Deep Dive:

Fun to Imagine

Richard Feynman

A spotlight here on bongo player, artist, safe cracker and physicist, Richard Feynman; a master in bringing complex ideas down to the level that a five year old could understand. And the joy ! The joy of science, excitable creativity, lifelong - Feynman is the example of an irascible curiosity that did not wear off whilst making the crossing over to adulthood. His way of thinking and communicating is one example of how to approach the phenomenal world. His musings too on the power, and responsibility of scientific progress, also bears witness to the complex relationship between rationality in an irrational world.
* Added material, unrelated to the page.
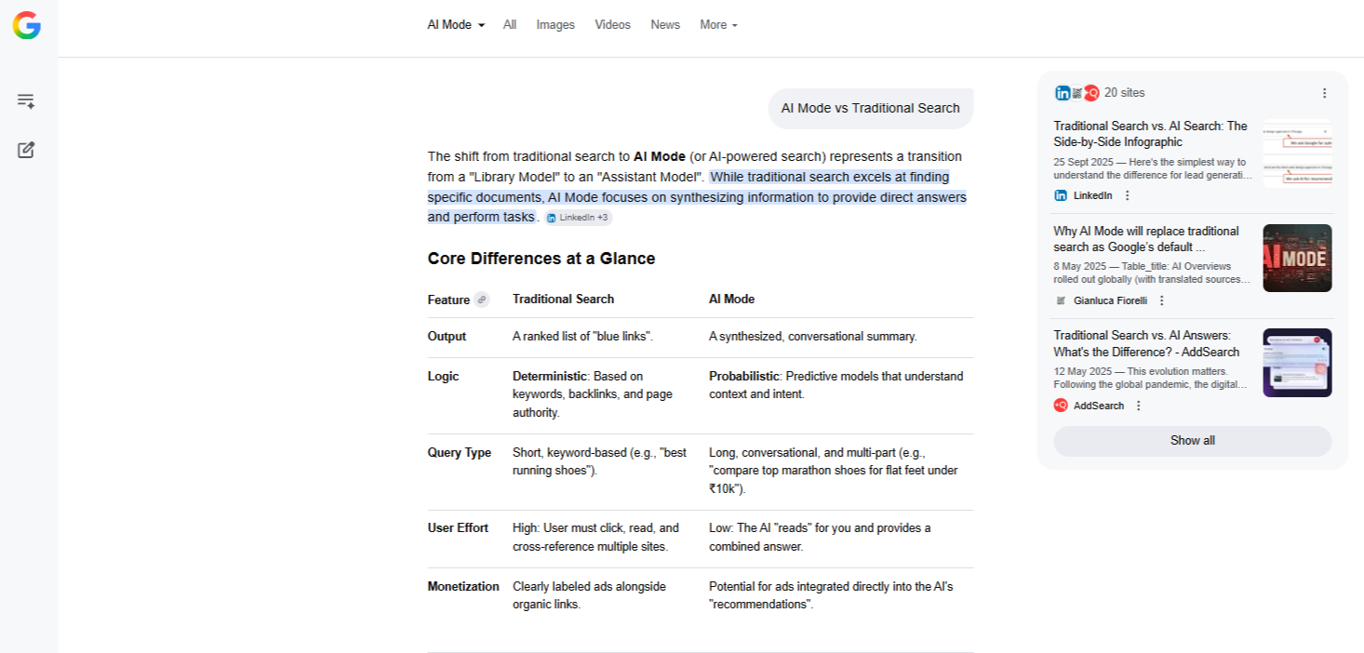Open Traditional Search vs. AI Search infographic link
This screenshot has width=1364, height=653.
coord(1150,134)
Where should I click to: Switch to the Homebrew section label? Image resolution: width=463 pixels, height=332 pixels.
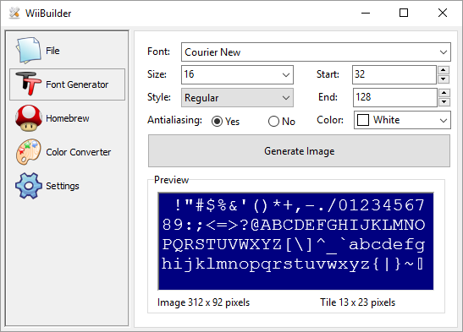pos(68,118)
“I wonder why. I wonder why. I wonder why I wonder. I wonder why I wonder why I wonder why I wonder!” 

 

Richard Feynman

Surely You're Joking Mr Feynman: Adventures of a Curious Character as Told to Ralph Leighton

The Value of Science

by Richard Feynman

January 1988

When I was younger, I thought science would make good things for everybody. It was obviously useful; it was good. During the war I worked on the atomic bomb. This result of science was obviously a very serious matter: It represented the destruction of people.
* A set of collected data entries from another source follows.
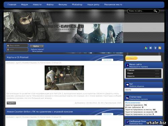Open the Форум navigation menu item

(x=25, y=5)
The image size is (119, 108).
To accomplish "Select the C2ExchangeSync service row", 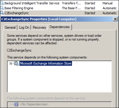I will point(60,13).
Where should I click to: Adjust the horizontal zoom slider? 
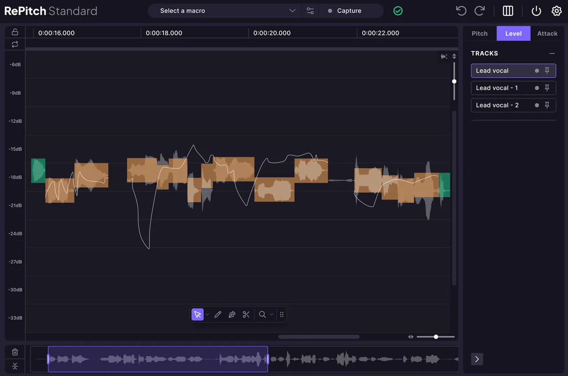pyautogui.click(x=435, y=337)
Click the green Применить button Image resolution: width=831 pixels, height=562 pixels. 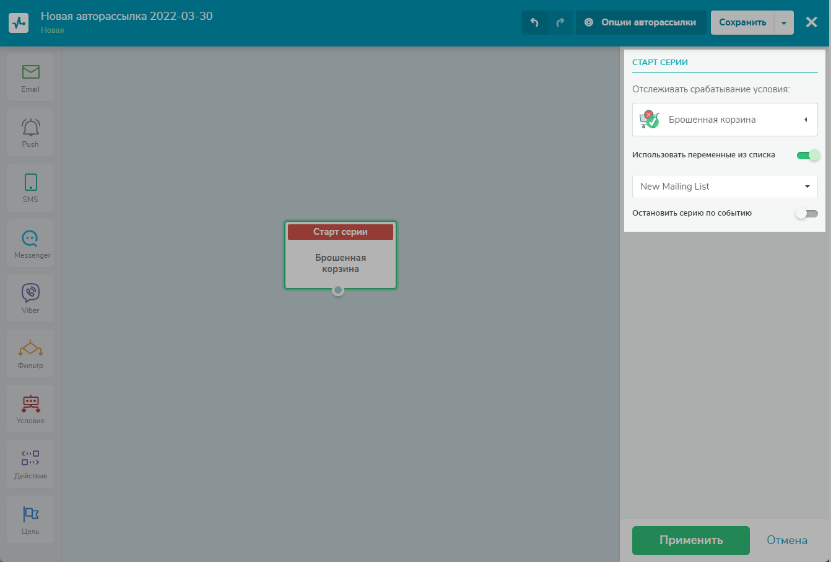[690, 540]
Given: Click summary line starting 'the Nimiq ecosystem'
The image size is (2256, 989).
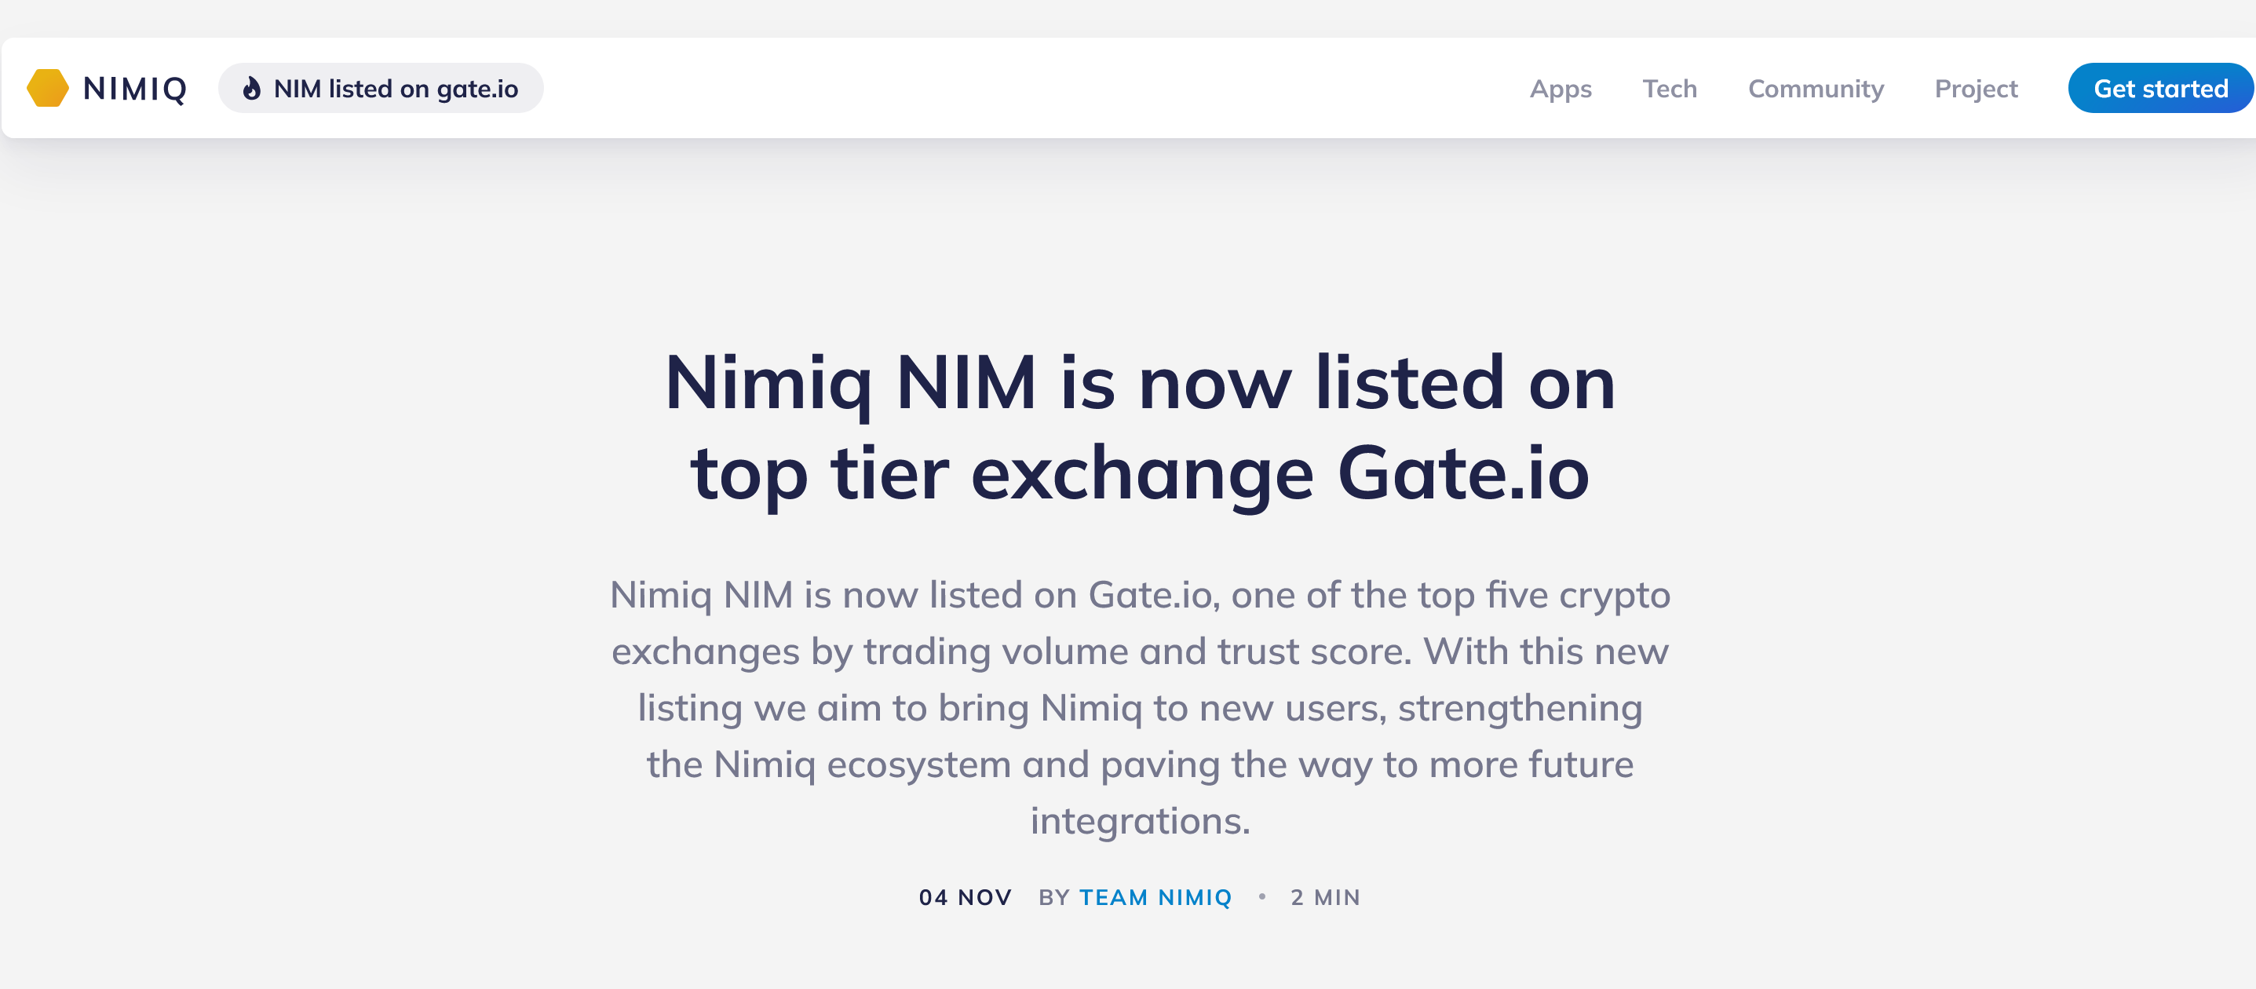Looking at the screenshot, I should pos(1139,764).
After the war I was very worried about the bomb. I didn’t know what the future was going to look like, and I certainly wasn’t anywhere near sure that we would last until now. Therefore one question was: is there some evil involved in science?
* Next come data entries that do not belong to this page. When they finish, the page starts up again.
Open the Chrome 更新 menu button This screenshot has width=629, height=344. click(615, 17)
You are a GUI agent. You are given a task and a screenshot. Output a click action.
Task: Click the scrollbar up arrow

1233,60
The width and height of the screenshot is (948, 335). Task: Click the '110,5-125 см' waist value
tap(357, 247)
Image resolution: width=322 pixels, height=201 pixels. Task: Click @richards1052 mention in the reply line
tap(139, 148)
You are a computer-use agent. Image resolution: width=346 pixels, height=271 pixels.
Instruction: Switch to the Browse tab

Put another way, what is the value of the science I had dedicated myself to - the thing I loved - when I saw what terrible things it could do? It was a question I had to answer.

“The Value of Science”was a kind of report, if you will, on many of the thoughts that came to me when I tried to answer that question.

Read on here

Ball Up Ball Down

an exercise to try

Q: If you throw a small ball vertically upward in real air with drag, does it take longer to go up or come down?

A: here

Shadow Mathematics

Feynman interviewed by Charles Weiner, discussing his father

Friday, 4 March 1966

'...he played a lot with me. I mean, we had a very good relationship. We fooled around a lot. He’d tell me about things all the time. And the other rumor, which I can’t exactly remember, is that when I was very small, he went to a company that made bathroom tiles and got a lot of old extra tiles, you know, and then he would stand them up on my high chair, on end, in a long row — as you do with dominos. Then when we’d get all ready, I would be allowed to push it at the end, and the whole pile would go over. We’d play this game. But you’d have to verify it with my mother, of course, because I don’t remember exactly. But he would then take a game. He’d say, “Now we put a white one, now a blue one, now a white one, now a blue one.” Sometimes I’d want to put two blue ones together and he’d say, “No, no, must be a white one now.” My mothered tell me that she would say, “Now let the boy put a blue one.” He’d say, “No, we have to get him to understand patterns.” This was the only thing I could do at this age, to think about patterns and recognize those things as being interesting. After a short time with this game, I could do extremely elaborate patterns. I mean, once I paid attention — two blues, a white, a brown, two whites, to two blues, a white — and so on. So he started in as early as he could with what he said was a kind of mathematics, sort of the shadow of mathematics. He was always playing games and telling me things, which he realized were scientific, bearing relation to science.'

The Artist-Scientist

Richard Feynman

Surely You're Joking Mr Feynman: Adventures of a Curious Character as Told to Ralph Leighton

“I wanted very much to learn to draw, for a reason that I kept to myself: I wanted to convey an emotion I have about the beauty of the world. It's difficult to describe because it's an emotion. It's analogous to the feeling one has in religion that has to do with a god that controls everything in the whole universe: there's a generality aspect that you feel when you think about how things that appear so different and behave so differently are all run "behind the scenes" by the same organization, the same physical laws. It's an appreciation of the mathematical beauty of nature, of how she works inside; a realization that the phenomena we see result from the complexity of the inner workings between atoms; a feeling of how dramatic and wonderful it is. It's a feeling of awe — of scientific awe — which I felt could be communicated through a drawing to someone who had also had this emotion. It could remind him, for a moment, of this feeling about the glories of the universe.”